戦国源氏物語-イケメン戦国と源氏物語の融合-〈改訂中〉
第9章 朧月夜の巻―家康中将-<R18>
内裏にて左近の桜を愛でる宴が開かれた。
紫宸殿(ししんでん)の正面に現帝の御座所(ござしょ)があり、左近の桜に例えられるのは、次の帝となる家康中将の兄、一の宮の東宮。
右近の橘に例えられるのは藤壺の中宮。
物見の妃や供の女房の衣出し衣(いだしぎぬ)が華やかにこぼれる。
弘徽殿の女御も派手やかな宴の誘惑に勝てず、ご覧になっていられた。
おとこ達は衣冠束帯の正装で身を包む。
行われるのは探韻(たんいん)。
そしてうらうらとゆるやかに桜の花が舞う中、舞われる楽は「春鶯囀(しゅんのうでん)」。

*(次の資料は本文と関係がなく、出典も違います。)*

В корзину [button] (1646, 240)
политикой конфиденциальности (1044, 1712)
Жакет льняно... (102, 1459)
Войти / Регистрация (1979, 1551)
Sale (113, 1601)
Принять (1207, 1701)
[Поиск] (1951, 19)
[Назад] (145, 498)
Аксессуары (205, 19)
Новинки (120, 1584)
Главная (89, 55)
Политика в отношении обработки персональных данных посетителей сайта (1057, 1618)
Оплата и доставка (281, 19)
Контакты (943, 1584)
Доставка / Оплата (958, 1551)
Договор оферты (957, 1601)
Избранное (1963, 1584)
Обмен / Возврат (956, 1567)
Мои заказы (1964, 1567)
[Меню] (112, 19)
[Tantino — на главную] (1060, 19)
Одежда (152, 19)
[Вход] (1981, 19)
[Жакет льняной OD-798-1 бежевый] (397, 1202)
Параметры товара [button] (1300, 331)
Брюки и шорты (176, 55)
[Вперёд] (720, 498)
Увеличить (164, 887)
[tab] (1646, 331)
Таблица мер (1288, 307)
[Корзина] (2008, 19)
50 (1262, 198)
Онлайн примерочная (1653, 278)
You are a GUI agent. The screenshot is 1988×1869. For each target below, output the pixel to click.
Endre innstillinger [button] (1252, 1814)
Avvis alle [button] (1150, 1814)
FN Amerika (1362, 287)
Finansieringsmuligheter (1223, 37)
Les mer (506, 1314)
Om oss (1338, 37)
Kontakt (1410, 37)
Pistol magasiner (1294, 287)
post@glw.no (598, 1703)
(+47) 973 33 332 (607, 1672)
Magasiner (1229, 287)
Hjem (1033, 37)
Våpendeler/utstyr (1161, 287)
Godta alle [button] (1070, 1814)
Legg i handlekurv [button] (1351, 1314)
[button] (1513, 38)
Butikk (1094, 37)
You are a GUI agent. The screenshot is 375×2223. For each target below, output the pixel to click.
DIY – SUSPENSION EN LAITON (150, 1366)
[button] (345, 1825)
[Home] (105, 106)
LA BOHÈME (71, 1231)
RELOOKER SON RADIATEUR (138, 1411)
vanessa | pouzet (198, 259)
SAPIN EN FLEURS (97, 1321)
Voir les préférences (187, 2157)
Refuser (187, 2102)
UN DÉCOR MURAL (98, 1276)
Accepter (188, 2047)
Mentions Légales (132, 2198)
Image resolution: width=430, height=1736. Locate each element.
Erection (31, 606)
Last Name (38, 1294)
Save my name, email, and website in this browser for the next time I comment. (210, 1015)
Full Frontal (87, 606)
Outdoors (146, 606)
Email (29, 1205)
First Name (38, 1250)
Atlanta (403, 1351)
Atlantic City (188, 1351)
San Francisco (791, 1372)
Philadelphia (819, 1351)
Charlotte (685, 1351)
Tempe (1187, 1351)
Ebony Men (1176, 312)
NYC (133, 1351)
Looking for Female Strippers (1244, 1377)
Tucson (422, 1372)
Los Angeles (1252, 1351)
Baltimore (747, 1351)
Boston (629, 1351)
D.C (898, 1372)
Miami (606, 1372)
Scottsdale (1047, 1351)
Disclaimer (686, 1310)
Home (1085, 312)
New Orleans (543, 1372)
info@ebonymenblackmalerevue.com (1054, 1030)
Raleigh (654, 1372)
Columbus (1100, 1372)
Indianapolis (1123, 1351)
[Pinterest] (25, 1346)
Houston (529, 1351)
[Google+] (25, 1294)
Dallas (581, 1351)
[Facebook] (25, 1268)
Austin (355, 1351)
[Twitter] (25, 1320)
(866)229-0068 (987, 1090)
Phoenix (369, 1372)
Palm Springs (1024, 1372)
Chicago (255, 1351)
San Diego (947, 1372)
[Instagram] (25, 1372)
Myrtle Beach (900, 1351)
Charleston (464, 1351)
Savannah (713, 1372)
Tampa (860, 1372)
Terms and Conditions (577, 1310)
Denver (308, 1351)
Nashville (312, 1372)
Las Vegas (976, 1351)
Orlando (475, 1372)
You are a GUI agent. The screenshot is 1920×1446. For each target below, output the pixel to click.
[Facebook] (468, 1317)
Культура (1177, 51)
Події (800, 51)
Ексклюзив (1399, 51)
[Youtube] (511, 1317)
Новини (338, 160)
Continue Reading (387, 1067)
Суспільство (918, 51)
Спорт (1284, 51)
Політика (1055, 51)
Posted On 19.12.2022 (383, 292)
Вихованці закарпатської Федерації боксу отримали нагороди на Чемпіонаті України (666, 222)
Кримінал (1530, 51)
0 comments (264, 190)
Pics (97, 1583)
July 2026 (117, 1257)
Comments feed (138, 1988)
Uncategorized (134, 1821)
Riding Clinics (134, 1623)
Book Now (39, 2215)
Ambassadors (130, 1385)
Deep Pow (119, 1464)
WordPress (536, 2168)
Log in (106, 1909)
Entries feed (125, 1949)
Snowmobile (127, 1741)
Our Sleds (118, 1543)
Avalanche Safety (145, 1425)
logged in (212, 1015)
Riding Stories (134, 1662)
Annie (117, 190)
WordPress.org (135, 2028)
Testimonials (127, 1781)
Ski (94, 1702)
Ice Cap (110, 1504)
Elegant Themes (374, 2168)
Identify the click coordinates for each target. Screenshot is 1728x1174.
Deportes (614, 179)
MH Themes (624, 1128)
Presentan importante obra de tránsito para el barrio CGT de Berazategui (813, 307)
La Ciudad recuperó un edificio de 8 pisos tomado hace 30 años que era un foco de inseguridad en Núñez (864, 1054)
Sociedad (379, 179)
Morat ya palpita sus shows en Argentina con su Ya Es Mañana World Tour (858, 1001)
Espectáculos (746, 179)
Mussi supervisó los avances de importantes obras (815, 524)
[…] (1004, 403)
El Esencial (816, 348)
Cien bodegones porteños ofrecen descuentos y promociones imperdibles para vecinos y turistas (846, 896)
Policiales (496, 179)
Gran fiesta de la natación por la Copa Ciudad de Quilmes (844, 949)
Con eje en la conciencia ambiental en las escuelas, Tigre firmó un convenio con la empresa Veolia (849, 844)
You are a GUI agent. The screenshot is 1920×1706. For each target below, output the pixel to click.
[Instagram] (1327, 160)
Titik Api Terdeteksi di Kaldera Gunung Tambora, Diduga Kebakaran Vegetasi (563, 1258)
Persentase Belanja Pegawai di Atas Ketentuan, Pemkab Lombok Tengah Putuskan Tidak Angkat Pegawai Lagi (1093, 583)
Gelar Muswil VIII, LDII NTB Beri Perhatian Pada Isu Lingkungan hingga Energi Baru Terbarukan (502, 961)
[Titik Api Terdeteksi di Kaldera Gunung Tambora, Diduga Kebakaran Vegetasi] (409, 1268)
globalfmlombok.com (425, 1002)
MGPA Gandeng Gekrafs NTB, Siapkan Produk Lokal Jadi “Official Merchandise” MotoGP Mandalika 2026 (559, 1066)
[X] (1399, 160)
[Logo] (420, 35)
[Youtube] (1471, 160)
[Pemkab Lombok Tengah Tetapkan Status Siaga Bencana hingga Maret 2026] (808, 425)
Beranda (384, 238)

ゆるゆると舞う家康中将の姿に、一座するひとびとから感嘆の声が挙がる。
そして、夜が更けて宴が終わる。
現帝は御座所をお立ちになり、今宵の伽は弘徽殿の女御。
上達部(かんだちめ)も退出し、藤壺の中宮や東宮も退出なさった。
真夜中を過ぎた淡い月の光の中、そそのかされたように家康中将は飛香舎(ひぎょうしゃ、藤壺のこと)へ行ってみるが、きちんと戸締りされ、入る隙が全く無い。
目の前は弘徽殿。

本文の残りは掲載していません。